Nevertheless, concerns remained as to whether the court would be free from political manipulation, and would try not only Sankoh and his comrades but also leaders of other fighting factions, including those supporting the government, who had committed heinous crimes against humanity. A structure that failed to establish a broad-based justice would in the long run gravely undermine a strong and impartial rule of law that would be essential to sustainable recovery. In addition, the Statute would limit the temporal jurisdiction of the court to crimes committed since November 1996, yet unspeakable crimes were committed from the inception of the war in 1991.

One of the main causes of fighting in the DRC and Sierra Leone was the illegal diamonds-for-arms trades that rebel groups, as well as external allies, used to sustain continued fighting. Diamonds played a pivotal role in funding the fighting between the government and the RUF rebels in Sierra Leone. In recognition of this link, the Security Council passed Resolution 1306, which banned imports of rough diamonds from Sierra Leone for the next eighteen months, except those diamonds that were certified by the government. It also called for a five-person panel to examine sanctions violations and the link between trade in diamonds and small arms in Africa, with observations and recommendations to be presented by October 31, 2000.

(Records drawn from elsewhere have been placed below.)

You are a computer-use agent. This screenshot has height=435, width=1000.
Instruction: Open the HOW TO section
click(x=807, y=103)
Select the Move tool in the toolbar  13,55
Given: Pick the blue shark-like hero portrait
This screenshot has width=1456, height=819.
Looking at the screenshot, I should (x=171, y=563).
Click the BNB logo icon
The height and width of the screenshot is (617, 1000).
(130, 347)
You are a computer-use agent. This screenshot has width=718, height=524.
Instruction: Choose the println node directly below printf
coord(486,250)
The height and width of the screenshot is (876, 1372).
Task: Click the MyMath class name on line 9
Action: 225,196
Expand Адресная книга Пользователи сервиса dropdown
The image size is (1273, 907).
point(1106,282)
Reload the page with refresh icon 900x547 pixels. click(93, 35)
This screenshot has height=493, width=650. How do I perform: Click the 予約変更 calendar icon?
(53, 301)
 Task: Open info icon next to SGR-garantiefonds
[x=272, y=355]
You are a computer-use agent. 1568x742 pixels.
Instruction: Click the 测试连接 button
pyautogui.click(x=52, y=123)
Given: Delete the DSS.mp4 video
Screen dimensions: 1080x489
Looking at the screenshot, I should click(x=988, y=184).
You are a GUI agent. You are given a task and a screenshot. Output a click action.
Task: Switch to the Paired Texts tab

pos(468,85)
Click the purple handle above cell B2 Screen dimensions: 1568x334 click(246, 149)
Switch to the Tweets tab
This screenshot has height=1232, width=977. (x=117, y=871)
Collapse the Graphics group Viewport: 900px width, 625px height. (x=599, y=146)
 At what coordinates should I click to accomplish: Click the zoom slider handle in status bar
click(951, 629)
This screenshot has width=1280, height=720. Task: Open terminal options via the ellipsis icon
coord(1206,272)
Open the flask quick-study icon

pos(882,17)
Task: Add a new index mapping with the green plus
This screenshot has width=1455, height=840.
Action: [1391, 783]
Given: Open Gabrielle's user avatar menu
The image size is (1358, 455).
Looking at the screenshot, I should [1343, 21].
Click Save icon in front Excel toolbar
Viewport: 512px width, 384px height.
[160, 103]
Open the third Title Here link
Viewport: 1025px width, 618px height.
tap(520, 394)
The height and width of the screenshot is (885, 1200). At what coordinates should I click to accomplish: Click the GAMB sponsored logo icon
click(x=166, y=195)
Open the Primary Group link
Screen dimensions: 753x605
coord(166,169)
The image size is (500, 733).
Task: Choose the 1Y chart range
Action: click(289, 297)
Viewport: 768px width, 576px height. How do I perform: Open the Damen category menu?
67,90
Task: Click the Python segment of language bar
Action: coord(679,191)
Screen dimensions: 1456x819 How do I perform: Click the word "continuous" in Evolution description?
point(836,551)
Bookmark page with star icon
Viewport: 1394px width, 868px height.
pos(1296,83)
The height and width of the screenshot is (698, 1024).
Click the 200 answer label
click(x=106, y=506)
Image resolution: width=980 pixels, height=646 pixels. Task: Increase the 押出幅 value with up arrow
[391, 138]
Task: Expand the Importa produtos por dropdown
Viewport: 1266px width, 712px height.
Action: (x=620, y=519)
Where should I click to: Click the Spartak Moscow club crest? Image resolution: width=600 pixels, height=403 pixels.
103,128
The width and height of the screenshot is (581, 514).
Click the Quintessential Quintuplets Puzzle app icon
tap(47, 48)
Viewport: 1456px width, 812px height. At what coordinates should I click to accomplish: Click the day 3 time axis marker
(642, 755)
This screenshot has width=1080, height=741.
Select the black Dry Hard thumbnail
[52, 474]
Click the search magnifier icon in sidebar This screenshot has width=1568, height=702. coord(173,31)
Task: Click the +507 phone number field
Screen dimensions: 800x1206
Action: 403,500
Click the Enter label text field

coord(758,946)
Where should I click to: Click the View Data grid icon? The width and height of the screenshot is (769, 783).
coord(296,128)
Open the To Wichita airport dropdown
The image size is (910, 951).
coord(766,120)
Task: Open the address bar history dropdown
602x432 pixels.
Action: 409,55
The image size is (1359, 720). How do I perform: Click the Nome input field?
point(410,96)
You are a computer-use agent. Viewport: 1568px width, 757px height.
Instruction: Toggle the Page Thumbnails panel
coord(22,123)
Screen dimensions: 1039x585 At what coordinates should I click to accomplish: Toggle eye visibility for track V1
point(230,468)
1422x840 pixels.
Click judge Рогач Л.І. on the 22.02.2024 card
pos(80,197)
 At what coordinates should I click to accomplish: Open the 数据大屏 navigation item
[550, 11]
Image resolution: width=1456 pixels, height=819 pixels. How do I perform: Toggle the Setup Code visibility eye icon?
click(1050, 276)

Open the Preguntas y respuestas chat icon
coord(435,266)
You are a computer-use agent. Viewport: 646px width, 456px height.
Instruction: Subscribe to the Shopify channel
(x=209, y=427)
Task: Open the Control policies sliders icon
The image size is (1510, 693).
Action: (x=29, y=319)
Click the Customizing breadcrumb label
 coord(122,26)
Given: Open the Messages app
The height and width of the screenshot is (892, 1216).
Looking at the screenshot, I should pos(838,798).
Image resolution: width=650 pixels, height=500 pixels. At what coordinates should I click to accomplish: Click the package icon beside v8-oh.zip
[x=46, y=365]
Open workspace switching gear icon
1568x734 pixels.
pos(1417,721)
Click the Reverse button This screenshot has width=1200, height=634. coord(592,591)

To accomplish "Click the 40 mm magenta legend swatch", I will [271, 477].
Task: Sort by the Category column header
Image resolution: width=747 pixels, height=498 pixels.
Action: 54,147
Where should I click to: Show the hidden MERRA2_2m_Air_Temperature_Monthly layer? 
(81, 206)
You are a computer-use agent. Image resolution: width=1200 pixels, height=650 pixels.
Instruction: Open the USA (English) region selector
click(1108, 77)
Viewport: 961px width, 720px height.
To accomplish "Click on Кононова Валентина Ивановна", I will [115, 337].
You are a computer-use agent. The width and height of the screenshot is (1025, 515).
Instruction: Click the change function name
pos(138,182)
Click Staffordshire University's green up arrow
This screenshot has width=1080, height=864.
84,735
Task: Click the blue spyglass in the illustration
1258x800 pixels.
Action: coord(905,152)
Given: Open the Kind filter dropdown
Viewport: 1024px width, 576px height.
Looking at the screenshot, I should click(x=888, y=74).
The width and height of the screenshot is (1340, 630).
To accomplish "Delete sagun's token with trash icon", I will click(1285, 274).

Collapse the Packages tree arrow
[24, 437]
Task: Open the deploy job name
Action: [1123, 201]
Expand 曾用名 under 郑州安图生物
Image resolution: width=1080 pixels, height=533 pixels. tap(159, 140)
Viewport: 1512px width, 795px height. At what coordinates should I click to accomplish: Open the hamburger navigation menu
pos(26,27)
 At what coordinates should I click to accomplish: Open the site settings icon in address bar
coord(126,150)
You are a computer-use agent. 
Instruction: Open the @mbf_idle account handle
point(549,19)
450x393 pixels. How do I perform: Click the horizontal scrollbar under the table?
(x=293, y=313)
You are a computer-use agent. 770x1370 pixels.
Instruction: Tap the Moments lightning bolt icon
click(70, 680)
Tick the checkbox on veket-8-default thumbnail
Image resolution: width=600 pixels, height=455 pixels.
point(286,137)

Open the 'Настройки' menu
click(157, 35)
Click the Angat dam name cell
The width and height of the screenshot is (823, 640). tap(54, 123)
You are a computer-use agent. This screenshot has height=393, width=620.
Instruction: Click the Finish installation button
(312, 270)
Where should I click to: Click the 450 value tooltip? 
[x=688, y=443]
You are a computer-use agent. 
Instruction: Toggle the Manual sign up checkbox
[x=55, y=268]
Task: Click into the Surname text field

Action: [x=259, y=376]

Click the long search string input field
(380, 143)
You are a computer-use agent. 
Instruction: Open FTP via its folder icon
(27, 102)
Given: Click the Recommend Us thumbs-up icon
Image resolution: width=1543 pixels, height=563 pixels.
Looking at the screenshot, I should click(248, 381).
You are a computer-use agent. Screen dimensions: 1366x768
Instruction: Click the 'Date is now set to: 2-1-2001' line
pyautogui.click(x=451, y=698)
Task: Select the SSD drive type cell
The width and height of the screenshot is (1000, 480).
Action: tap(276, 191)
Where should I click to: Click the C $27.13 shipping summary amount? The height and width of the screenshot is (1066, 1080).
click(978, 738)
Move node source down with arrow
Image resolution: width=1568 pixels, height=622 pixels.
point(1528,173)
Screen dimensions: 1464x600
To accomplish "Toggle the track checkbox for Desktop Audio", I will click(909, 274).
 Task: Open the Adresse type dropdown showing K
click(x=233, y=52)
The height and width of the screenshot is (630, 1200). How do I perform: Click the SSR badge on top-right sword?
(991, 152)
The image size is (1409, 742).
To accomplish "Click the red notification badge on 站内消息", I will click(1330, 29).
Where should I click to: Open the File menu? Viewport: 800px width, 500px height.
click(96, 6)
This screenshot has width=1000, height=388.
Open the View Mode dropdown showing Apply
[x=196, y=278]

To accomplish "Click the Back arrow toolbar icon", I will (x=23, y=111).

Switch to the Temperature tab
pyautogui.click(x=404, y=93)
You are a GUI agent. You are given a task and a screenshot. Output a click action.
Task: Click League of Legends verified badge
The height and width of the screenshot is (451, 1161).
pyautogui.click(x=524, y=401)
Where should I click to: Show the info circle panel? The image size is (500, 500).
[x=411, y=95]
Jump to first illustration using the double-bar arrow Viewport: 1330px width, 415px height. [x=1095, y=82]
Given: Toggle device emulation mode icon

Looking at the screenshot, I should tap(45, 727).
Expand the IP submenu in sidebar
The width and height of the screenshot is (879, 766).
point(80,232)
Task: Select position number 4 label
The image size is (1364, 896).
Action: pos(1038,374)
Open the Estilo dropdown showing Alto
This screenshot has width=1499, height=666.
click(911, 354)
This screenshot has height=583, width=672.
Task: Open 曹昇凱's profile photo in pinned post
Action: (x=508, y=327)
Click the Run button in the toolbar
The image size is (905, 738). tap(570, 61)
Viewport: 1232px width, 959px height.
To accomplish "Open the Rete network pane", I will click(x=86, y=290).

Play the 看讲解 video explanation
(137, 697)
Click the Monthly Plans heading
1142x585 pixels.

In Resolution 1237, the Security Council decided to establish an independent inquiry into the breaking of sanctions against Angola's UNITA, which prohibited the sale or delivery of arms, military equipment, and petroleum products, and most importantly, the purchase of diamonds mined in areas controlled by UNITA. On March 10, the Report of the Panel of Experts on Violations of Security Council Sanctions Against UNITA was released; it was a ground breaking report in that it openly named sanction-breakers and established its own sources for information and investigation. The report cited two African presidents, Gnassingbe Eyadema of Togo and Blaise Compaore of Burkina Faso, who openly broke the sanctions to aid UNITA, while it said President Omar Bongo of Gabon supplied UNITA with large amounts of fuel.

The report explicitly linked UNITA with the diamond-for-arms trade, stating that, "Diamonds had a uniquely important role within UNITA's political and military economy. UNITA's ongoing ability to sell rough diamonds for cash and to exchange rough diamonds for weapons provide the means for it to sustain its political and military activities." The Security Council approved the report and called for tougher measurers to restrict UNITA access to diamonds, fuel and arms. By July, the Security Council declared that UNITA's conventional war capacity had been destroyed and no longer posed an immediate threat to the Angolan government, citing UNITA's increasing difficulty in selling diamonds on the international market as a dominant factor in addition to rebel territorial losses on the battlefield. The writing of the report signaled the Security Council's growing interest in the illegal trading activities of UNITA and its supporters and became a deterrent to those that would break the U.N. sanctions against UNITA.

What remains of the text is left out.